━━ THE INPUT
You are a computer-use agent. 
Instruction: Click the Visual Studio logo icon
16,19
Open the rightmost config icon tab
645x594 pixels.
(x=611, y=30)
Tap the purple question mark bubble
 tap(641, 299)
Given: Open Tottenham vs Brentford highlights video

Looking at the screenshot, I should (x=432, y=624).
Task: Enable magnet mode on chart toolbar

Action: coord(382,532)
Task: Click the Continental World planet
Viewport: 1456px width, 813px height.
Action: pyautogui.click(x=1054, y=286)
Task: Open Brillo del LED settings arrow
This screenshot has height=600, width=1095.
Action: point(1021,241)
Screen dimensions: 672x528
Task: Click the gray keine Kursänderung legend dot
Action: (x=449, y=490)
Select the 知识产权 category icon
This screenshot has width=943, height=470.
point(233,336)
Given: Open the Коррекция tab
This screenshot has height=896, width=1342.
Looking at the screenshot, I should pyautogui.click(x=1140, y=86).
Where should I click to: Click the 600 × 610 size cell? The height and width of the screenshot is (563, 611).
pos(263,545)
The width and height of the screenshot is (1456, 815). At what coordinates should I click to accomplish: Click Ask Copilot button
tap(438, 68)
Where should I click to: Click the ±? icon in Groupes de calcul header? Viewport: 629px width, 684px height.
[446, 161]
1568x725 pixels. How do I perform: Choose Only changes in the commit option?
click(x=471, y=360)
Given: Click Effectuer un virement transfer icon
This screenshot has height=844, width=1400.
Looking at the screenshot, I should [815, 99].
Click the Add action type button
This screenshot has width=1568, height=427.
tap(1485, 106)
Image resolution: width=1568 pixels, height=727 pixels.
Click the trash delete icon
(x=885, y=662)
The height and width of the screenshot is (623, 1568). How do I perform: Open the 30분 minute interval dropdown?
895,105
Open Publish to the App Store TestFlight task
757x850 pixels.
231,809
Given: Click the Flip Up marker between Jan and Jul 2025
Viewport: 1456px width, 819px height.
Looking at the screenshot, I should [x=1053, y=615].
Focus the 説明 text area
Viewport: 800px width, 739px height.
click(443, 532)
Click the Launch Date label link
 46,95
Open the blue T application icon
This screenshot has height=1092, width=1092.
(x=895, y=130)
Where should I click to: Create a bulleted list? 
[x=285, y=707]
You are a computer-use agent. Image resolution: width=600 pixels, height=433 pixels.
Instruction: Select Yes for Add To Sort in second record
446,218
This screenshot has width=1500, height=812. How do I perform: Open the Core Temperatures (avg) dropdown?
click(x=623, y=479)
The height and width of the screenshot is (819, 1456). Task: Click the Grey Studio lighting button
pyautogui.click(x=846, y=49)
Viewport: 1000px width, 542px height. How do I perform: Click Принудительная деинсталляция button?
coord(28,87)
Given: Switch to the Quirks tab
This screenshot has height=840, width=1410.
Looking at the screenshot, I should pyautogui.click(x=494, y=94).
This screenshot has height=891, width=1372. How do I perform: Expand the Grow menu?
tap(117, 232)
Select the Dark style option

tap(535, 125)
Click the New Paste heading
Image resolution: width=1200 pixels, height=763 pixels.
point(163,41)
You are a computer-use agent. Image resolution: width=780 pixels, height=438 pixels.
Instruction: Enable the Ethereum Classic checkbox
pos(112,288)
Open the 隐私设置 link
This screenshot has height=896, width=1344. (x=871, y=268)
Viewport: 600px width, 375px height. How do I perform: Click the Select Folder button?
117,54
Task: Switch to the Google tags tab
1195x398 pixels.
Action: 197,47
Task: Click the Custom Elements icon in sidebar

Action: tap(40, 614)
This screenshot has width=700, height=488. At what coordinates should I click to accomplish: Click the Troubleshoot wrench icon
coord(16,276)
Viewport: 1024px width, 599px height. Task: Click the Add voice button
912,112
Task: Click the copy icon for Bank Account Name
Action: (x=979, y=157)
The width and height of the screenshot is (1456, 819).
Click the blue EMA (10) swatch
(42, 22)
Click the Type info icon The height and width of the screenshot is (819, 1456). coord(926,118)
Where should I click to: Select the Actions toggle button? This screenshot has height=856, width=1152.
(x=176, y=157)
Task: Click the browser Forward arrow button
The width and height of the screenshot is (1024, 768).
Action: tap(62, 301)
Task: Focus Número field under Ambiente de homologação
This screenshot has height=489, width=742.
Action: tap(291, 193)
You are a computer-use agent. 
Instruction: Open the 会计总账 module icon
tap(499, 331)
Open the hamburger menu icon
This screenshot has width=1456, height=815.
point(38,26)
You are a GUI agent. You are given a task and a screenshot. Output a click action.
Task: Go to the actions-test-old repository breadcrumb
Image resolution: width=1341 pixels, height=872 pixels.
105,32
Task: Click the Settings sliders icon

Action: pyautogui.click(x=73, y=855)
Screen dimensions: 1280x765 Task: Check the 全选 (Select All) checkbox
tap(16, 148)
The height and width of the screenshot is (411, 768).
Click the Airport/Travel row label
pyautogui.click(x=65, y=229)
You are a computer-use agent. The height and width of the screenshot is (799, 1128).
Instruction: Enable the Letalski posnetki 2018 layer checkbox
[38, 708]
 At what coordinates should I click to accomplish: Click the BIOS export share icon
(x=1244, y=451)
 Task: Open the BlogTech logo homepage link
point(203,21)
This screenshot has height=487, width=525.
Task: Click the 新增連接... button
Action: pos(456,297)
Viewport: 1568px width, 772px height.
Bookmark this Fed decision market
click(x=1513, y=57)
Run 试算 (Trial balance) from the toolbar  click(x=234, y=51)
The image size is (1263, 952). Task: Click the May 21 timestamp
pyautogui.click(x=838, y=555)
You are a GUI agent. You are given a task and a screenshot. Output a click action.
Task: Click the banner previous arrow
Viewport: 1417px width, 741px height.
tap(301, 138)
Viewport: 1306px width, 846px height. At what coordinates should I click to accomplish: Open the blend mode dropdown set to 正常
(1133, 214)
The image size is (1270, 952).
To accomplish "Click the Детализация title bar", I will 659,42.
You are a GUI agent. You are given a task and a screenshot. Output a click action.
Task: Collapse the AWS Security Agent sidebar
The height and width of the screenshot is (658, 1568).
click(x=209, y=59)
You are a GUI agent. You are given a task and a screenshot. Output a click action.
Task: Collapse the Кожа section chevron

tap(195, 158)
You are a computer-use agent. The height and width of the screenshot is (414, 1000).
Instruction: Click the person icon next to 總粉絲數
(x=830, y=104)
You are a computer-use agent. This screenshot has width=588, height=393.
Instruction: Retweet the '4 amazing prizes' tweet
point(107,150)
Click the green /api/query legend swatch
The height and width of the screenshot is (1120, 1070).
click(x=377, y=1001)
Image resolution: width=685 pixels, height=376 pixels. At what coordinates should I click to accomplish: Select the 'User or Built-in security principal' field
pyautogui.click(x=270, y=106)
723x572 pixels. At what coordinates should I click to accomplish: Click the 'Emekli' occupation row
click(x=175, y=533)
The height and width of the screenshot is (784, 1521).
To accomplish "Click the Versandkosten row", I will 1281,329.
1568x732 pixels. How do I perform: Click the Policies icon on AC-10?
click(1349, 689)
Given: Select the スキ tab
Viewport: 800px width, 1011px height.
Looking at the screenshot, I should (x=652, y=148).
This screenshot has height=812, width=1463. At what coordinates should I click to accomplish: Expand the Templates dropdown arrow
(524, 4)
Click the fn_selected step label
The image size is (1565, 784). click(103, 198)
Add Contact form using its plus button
━━━━
AIM: Convert all the rows above into a Markdown table with two columns: n, holding a running line number, and Line, holding the text of that line. Leave out blank lines.

WRITTEN ANSWER:
| n | Line |
|---|---|
| 1 | You are a computer-use agent.  |
| 2 | Instruction: Click the Visual Studio logo icon |
| 3 | 16,19 |
| 4 | Open the rightmost config icon tab |
| 5 | 645x594 pixels. |
| 6 | (x=611, y=30) |
| 7 | Tap the purple question mark bubble |
| 8 |  tap(641, 299) |
| 9 | Given: Open Tottenham vs Brentford highlights video |
| 10 | Looking at the screenshot, I should (x=432, y=624). |
| 11 | Task: Enable magnet mode on chart toolbar |
| 12 | Action: coord(382,532) |
| 13 | Task: Click the Continental World planet |
| 14 | Viewport: 1456px width, 813px height. |
| 15 | Action: pyautogui.click(x=1054, y=286) |
| 16 | Task: Open Brillo del LED settings arrow |
| 17 | This screenshot has height=600, width=1095. |
| 18 | Action: point(1021,241) |
| 19 | Screen dimensions: 672x528 |
| 20 | Task: Click the gray keine Kursänderung legend dot |
| 21 | Action: (x=449, y=490) |
| 22 | Select the 知识产权 category icon |
| 23 | This screenshot has width=943, height=470. |
| 24 | point(233,336) |
| 25 | Given: Open the Коррекция tab |
| 26 | This screenshot has height=896, width=1342. |
| 27 | Looking at the screenshot, I should pyautogui.click(x=1140, y=86). |
| 28 | Where should I click to: Click the 600 × 610 size cell? The height and width of the screenshot is (563, 611). |
| 29 | pos(263,545) |
| 30 | The width and height of the screenshot is (1456, 815). At what coordinates should I click to accomplish: Click Ask Copilot button |
| 31 | tap(438, 68) |
| 32 | Where should I click to: Click the ±? icon in Groupes de calcul header? Viewport: 629px width, 684px height. |
| 33 | [446, 161] |
| 34 | 1568x725 pixels. How do I perform: Choose Only changes in the commit option? |
| 35 | click(x=471, y=360) |
| 36 | Given: Click Effectuer un virement transfer icon |
| 37 | This screenshot has height=844, width=1400. |
| 38 | Looking at the screenshot, I should [815, 99]. |
| 39 | Click the Add action type button |
| 40 | This screenshot has width=1568, height=427. |
| 41 | tap(1485, 106) |
| 42 | Image resolution: width=1568 pixels, height=727 pixels. |
| 43 | Click the trash delete icon |
| 44 | (x=885, y=662) |
| 45 | The height and width of the screenshot is (623, 1568). How do I perform: Open the 30분 minute interval dropdown? |
| 46 | 895,105 |
| 47 | Open Publish to the App Store TestFlight task |
| 48 | 757x850 pixels. |
| 49 | 231,809 |
| 50 | Given: Click the Flip Up marker between Jan and Jul 2025 |
| 51 | Viewport: 1456px width, 819px height. |
| 52 | Looking at the screenshot, I should [x=1053, y=615]. |
| 53 | Focus the 説明 text area |
| 54 | Viewport: 800px width, 739px height. |
| 55 | click(443, 532) |
| 56 | Click the Launch Date label link |
| 57 |  46,95 |
| 58 | Open the blue T application icon |
| 59 | This screenshot has height=1092, width=1092. |
| 60 | (x=895, y=130) |
| 61 | Where should I click to: Create a bulleted list?  |
| 62 | [x=285, y=707] |
| 63 | You are a computer-use agent. Image resolution: width=600 pixels, height=433 pixels. |
| 64 | Instruction: Select Yes for Add To Sort in second record |
| 65 | 446,218 |
| 66 | This screenshot has width=1500, height=812. How do I perform: Open the Core Temperatures (avg) dropdown? |
| 67 | click(x=623, y=479) |
| 68 | The height and width of the screenshot is (819, 1456). Task: Click the Grey Studio lighting button |
| 69 | pyautogui.click(x=846, y=49) |
| 70 | Viewport: 1000px width, 542px height. How do I perform: Click Принудительная деинсталляция button? |
| 71 | coord(28,87) |
| 72 | Given: Switch to the Quirks tab |
| 73 | This screenshot has height=840, width=1410. |
| 74 | Looking at the screenshot, I should pyautogui.click(x=494, y=94). |
| 75 | This screenshot has height=891, width=1372. How do I perform: Expand the Grow menu? |
| 76 | tap(117, 232) |
| 77 | Select the Dark style option |
| 78 | tap(535, 125) |
| 79 | Click the New Paste heading |
| 80 | Image resolution: width=1200 pixels, height=763 pixels. |
| 81 | point(163,41) |
| 82 | You are a computer-use agent. Image resolution: width=780 pixels, height=438 pixels. |
| 83 | Instruction: Enable the Ethereum Classic checkbox |
| 84 | pos(112,288) |
| 85 | Open the 隐私设置 link |
| 86 | This screenshot has height=896, width=1344. (x=871, y=268) |
| 87 | Viewport: 600px width, 375px height. How do I perform: Click the Select Folder button? |
| 88 | 117,54 |
| 89 | Task: Switch to the Google tags tab |
| 90 | 1195x398 pixels. |
| 91 | Action: 197,47 |
| 92 | Task: Click the Custom Elements icon in sidebar |
| 93 | Action: tap(40, 614) |
| 94 | This screenshot has width=700, height=488. At what coordinates should I click to accomplish: Click the Troubleshoot wrench icon |
| 95 | coord(16,276) |
| 96 | Viewport: 1024px width, 599px height. Task: Click the Add voice button |
| 97 | 912,112 |
| 98 | Task: Click the copy icon for Bank Account Name |
| 99 | Action: (x=979, y=157) |
| 100 | The width and height of the screenshot is (1456, 819). |
| 101 | Click the blue EMA (10) swatch |
| 102 | (42, 22) |
| 103 | Click the Type info icon The height and width of the screenshot is (819, 1456). coord(926,118) |
| 104 | Where should I click to: Select the Actions toggle button? This screenshot has height=856, width=1152. |
| 105 | (x=176, y=157) |
| 106 | Task: Click the browser Forward arrow button |
| 107 | The width and height of the screenshot is (1024, 768). |
| 108 | Action: tap(62, 301) |
| 109 | Task: Focus Número field under Ambiente de homologação |
| 110 | This screenshot has height=489, width=742. |
| 111 | Action: tap(291, 193) |
| 112 | You are a computer-use agent.  |
| 113 | Instruction: Open the 会计总账 module icon |
| 114 | tap(499, 331) |
| 115 | Open the hamburger menu icon |
| 116 | This screenshot has width=1456, height=815. |
| 117 | point(38,26) |
| 118 | You are a GUI agent. You are given a task and a screenshot. Output a click action. |
| 119 | Task: Go to the actions-test-old repository breadcrumb |
| 120 | Image resolution: width=1341 pixels, height=872 pixels. |
| 121 | 105,32 |
| 122 | Task: Click the Settings sliders icon |
| 123 | Action: pyautogui.click(x=73, y=855) |
| 124 | Screen dimensions: 1280x765 Task: Check the 全选 (Select All) checkbox |
| 125 | tap(16, 148) |
| 126 | The height and width of the screenshot is (411, 768). |
| 127 | Click the Airport/Travel row label |
| 128 | pyautogui.click(x=65, y=229) |
| 129 | You are a computer-use agent. The height and width of the screenshot is (799, 1128). |
| 130 | Instruction: Enable the Letalski posnetki 2018 layer checkbox |
| 131 | [38, 708] |
| 132 |  At what coordinates should I click to accomplish: Click the BIOS export share icon |
| 133 | (x=1244, y=451) |
| 134 |  Task: Open the BlogTech logo homepage link |
| 135 | point(203,21) |
| 136 | This screenshot has height=487, width=525. |
| 137 | Task: Click the 新增連接... button |
| 138 | Action: pos(456,297) |
| 139 | Viewport: 1568px width, 772px height. |
| 140 | Bookmark this Fed decision market |
| 141 | click(x=1513, y=57) |
| 142 | Run 试算 (Trial balance) from the toolbar  click(x=234, y=51) |
| 143 | The image size is (1263, 952). Task: Click the May 21 timestamp |
| 144 | pyautogui.click(x=838, y=555) |
| 145 | You are a GUI agent. You are given a task and a screenshot. Output a click action. |
| 146 | Task: Click the banner previous arrow |
| 147 | Viewport: 1417px width, 741px height. |
| 148 | tap(301, 138) |
| 149 | Viewport: 1306px width, 846px height. At what coordinates should I click to accomplish: Open the blend mode dropdown set to 正常 |
| 150 | (1133, 214) |
| 151 | The image size is (1270, 952). |
| 152 | To accomplish "Click the Детализация title bar", I will 659,42. |
| 153 | You are a GUI agent. You are given a task and a screenshot. Output a click action. |
| 154 | Task: Collapse the AWS Security Agent sidebar |
| 155 | The height and width of the screenshot is (658, 1568). |
| 156 | click(x=209, y=59) |
| 157 | You are a GUI agent. You are given a task and a screenshot. Output a click action. |
| 158 | Task: Collapse the Кожа section chevron |
| 159 | tap(195, 158) |
| 160 | You are a computer-use agent. The height and width of the screenshot is (414, 1000). |
| 161 | Instruction: Click the person icon next to 總粉絲數 |
| 162 | (x=830, y=104) |
| 163 | You are a computer-use agent. This screenshot has width=588, height=393. |
| 164 | Instruction: Retweet the '4 amazing prizes' tweet |
| 165 | point(107,150) |
| 166 | Click the green /api/query legend swatch |
| 167 | The height and width of the screenshot is (1120, 1070). |
| 168 | click(x=377, y=1001) |
| 169 | Image resolution: width=685 pixels, height=376 pixels. At what coordinates should I click to accomplish: Select the 'User or Built-in security principal' field |
| 170 | pyautogui.click(x=270, y=106) |
| 171 | 723x572 pixels. At what coordinates should I click to accomplish: Click the 'Emekli' occupation row |
| 172 | click(x=175, y=533) |
| 173 | The height and width of the screenshot is (784, 1521). |
| 174 | To accomplish "Click the Versandkosten row", I will 1281,329. |
| 175 | 1568x732 pixels. How do I perform: Click the Policies icon on AC-10? |
| 176 | click(1349, 689) |
| 177 | Given: Select the スキ tab |
| 178 | Viewport: 800px width, 1011px height. |
| 179 | Looking at the screenshot, I should (x=652, y=148). |
| 180 | This screenshot has height=812, width=1463. At what coordinates should I click to accomplish: Expand the Templates dropdown arrow |
| 181 | (524, 4) |
| 182 | Click the fn_selected step label |
| 183 | The image size is (1565, 784). click(103, 198) |
| 184 | Add Contact form using its plus button |